== Segment start ==

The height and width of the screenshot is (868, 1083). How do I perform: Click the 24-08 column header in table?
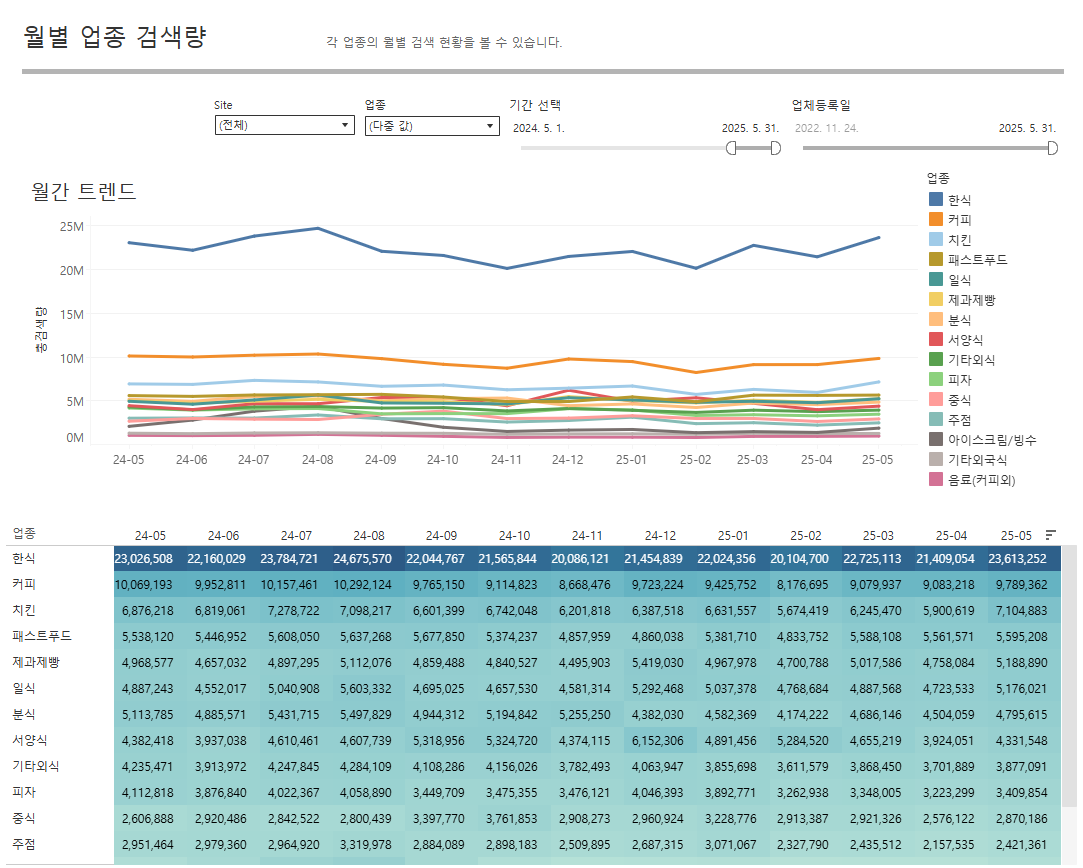pos(369,535)
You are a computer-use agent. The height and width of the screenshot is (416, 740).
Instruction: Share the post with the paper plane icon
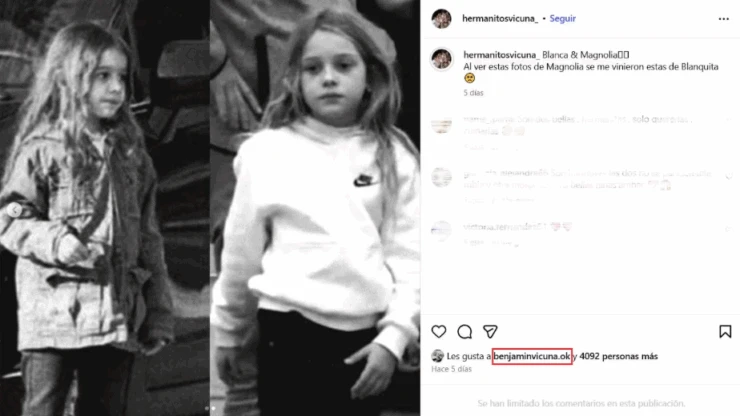click(490, 332)
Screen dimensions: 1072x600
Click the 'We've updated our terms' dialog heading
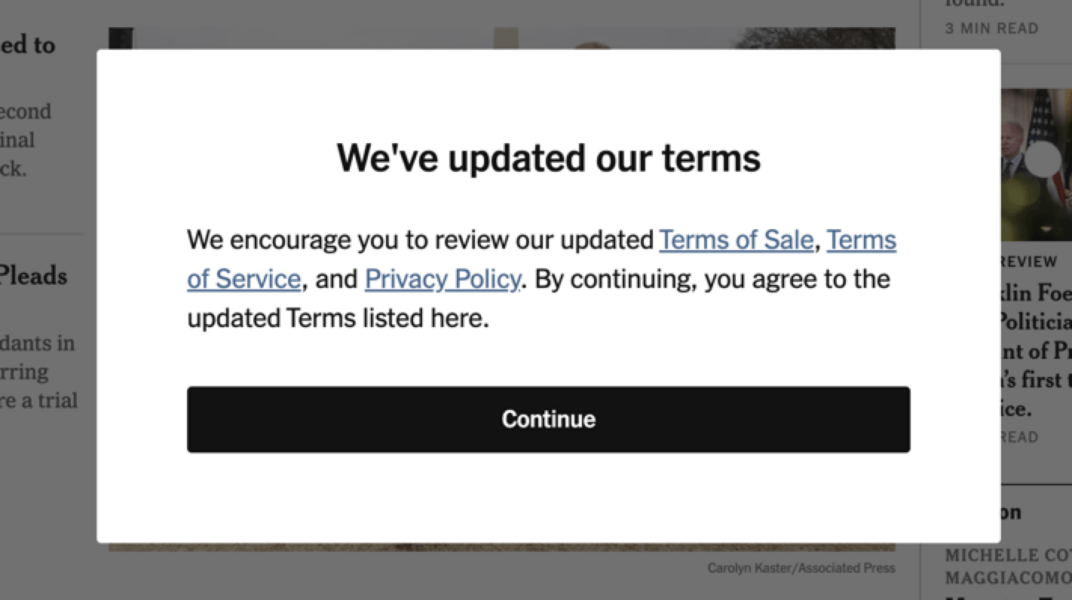pyautogui.click(x=548, y=157)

== Segment end ==

## YOUR GOAL
Leaving the pictures aside, output each entry above exactly as written.

## SOLUTION TO THIS EXERCISE
The height and width of the screenshot is (868, 1083). How do I perform: Click the 24-08 column header in table?
pos(369,535)
You are a computer-use agent. The height and width of the screenshot is (416, 740).
Instruction: Share the post with the paper plane icon
click(490, 332)
Screen dimensions: 1072x600
Click the 'We've updated our terms' dialog heading
pyautogui.click(x=548, y=157)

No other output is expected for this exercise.